SHORT EXERCISE: Could you print each of the records below word for word, with no changes to any line?

- - -

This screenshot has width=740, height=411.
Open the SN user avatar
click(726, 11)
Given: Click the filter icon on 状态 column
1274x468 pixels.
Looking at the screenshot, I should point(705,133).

- - -

RESPONSE TO THIS EXERCISE:
This screenshot has width=740, height=411.
Open the SN user avatar
click(726, 11)
Given: Click the filter icon on 状态 column
1274x468 pixels.
Looking at the screenshot, I should point(705,133).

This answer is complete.